Stored data.
- - -

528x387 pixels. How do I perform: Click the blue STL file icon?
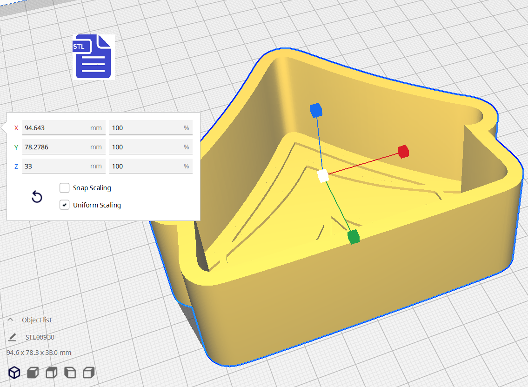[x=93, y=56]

- - -

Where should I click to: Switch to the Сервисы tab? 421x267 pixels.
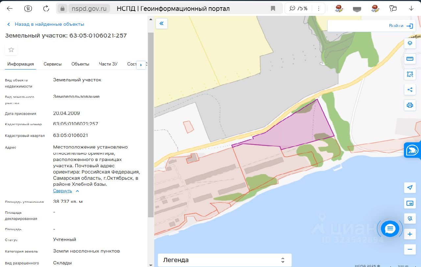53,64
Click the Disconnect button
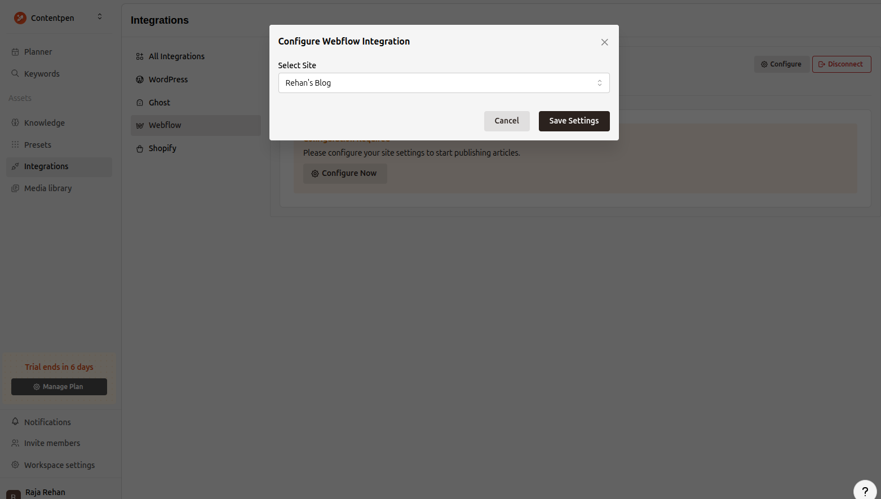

- - -

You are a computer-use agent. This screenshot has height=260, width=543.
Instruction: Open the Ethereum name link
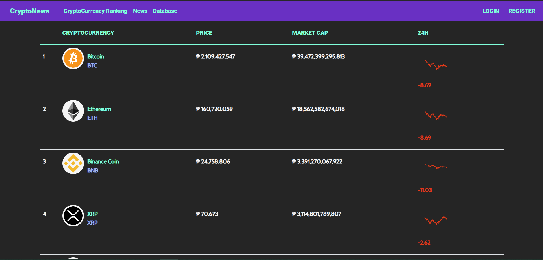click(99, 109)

- - -

What to work on. Can you reproduce in full the material from the line with "You are a computer-use" up to and including the line with "click(99, 109)", shifting every coordinate in the answers by -44 and leaving the pictures out?

Response below.
You are a computer-use agent. This screenshot has height=260, width=543.
Instruction: Open the Ethereum name link
click(55, 65)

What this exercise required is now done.